By: Hassan Beydoun
Summary: On October 13th, the combination of temperatures pushing 100 degrees Fahrenheit and strong winds, caused the pine-tree dense mountains of Lebanon to burst in flames. The conditions also fostered the spreading of this fire, which found its way to residential areas such as Chouf and Khroub. These wildfires quickly claimed the title of the worst fires to hit Lebanon in decades. Officials say that over one hundred fires started with in a twenty-four hour time period. Nearly three million trees were lost in Lebanon due to fires in 2019 so far, evening out tree rehabilitation efforts over the past 15 years Surrounding countries like Cyprus and Greece sent over supplies and helicopters, for Lebanese fire equipment was outdated and the maintenance was underfunded. The fires claimed the life of one firefighter who died of suffocation in the city of Aley, and hospitalized nearly a hundred people. Some were quick to blame forest management for their inability to maintain the rich Mediterranean biome forests, for these conditions can fuel any fire that starts. Or the government's reluctance to repair and keep up with maintenance of helicopters used to contain fires, as well as other fire fighting equipment. Others blame climate change because it is very uncommon for such record breaking temperatures to be present in mid October. Regardless, citizens call on the Lebanese government to put plans into place, invest in a better fire fighting system, and better maintain the forests because scientists expect global temperatures to only rise from here.
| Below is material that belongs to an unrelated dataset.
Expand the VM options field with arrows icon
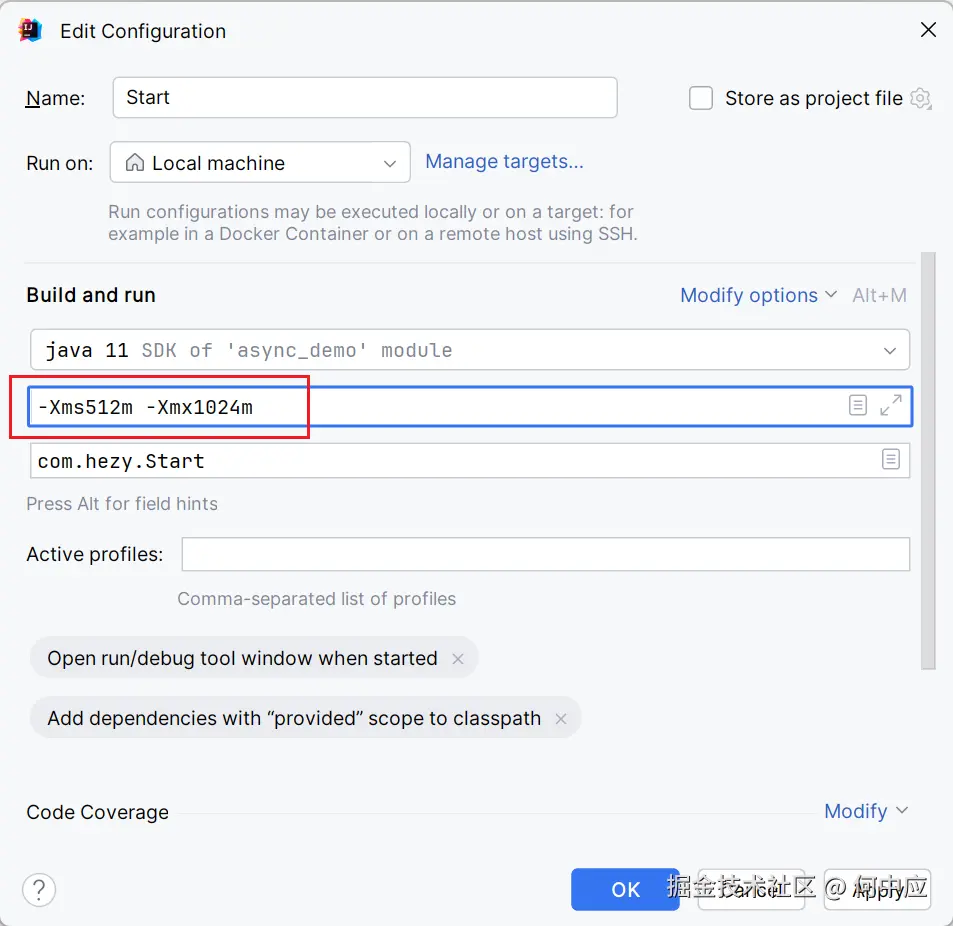Image resolution: width=953 pixels, height=926 pixels. 890,405
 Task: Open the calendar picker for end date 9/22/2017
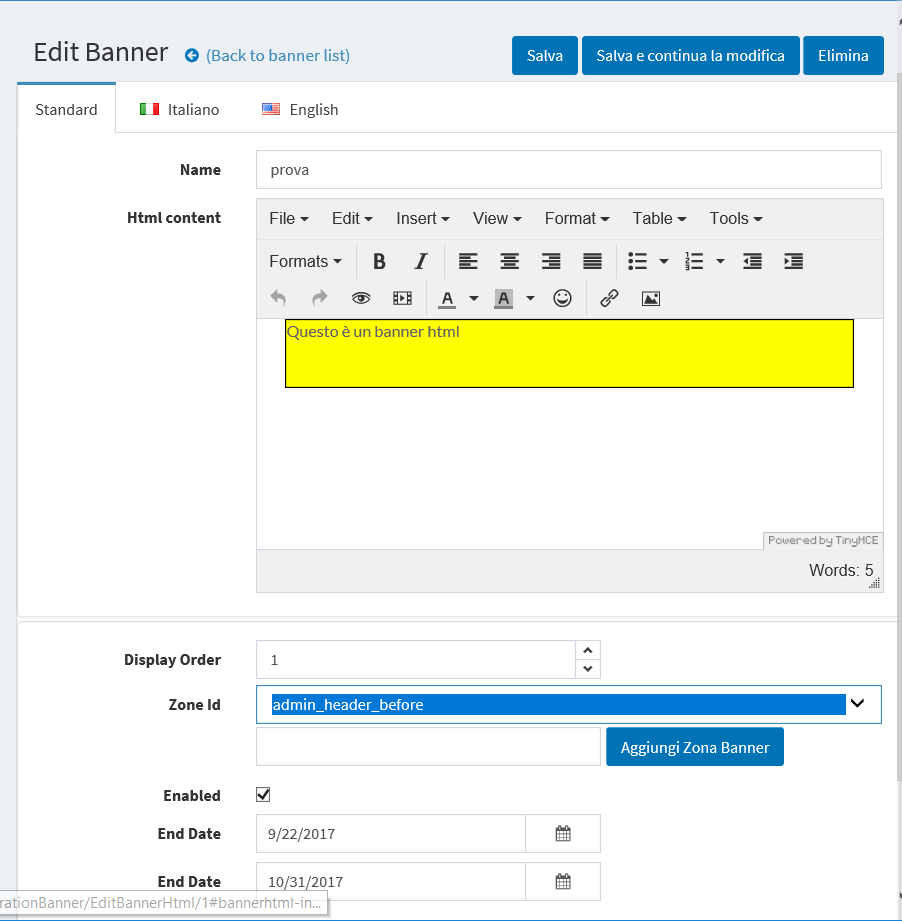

Why we should care? I believe that as temperatures continue to increase worldwide, so will the risks of fires. By tackling the same problems that are causing more fires, we can also address things like rising sea levels.
Example News Article:
I find this particular article interesting because it emphasizes the fires in Lebanon are a part of a global trend. In 2019, the fire season claimed forests in Brazil, the Congo Basin in Africa, Siberia, Lebanon, the United States of America, Australia, Portugal, Russia, Spain, Sweden, Poland, France, Italy, Greece, Bolivia, etc.These fires burned over 4 million acres, and some are still burning today. This article acknowledges the connection between global warming and the increase in warmer and drier conditions, with the increased frequency and severity of wildfires today. Additionally, it recognizes that lack of money that contributed to the spread of the fires in Lebanon. This is important because it shows that a lot of the time, its countries that can't afford the costs of climate change that are paying the price of a developed country footprint.
Science in Action.
Dr. George Mitri is an Associate Professor in the Department of Environmental Sciences at the University of Balamand in Tripoli, Lebanon.
George Mitri and his colleagues looked to develop the capacity of the Lebanese to assess and manage wildfire risk in Lebanon’s wildland-urban interface (WUI) in light of future climate change and human development in wildland areas. I believe this is an important step in dealing with fires in Lebanon. This is because it focuses on the connection between future climate change, and continued human development, and what both of those things mean when it comes to wildfires. Rising temperatures, a key indicator of climate change, evaporated moisture out of the ground, making vegetation even more flammable. Additionally, snow cover is melting sooner than ever before, making the time frame for fires to start that much longer. In fact, wildfire season is three and a half months longer than it was decades ago. All While shifting climate patterns are causing drought prone areas more successful at avoiding rainy patterns. These climate facts are crucial when attempting to combat and plan for future fires. Although Lebanon itself can not do much to mitigate climate change on a global scale, it can prepare its citizens to recognize and deal with a future full of flames.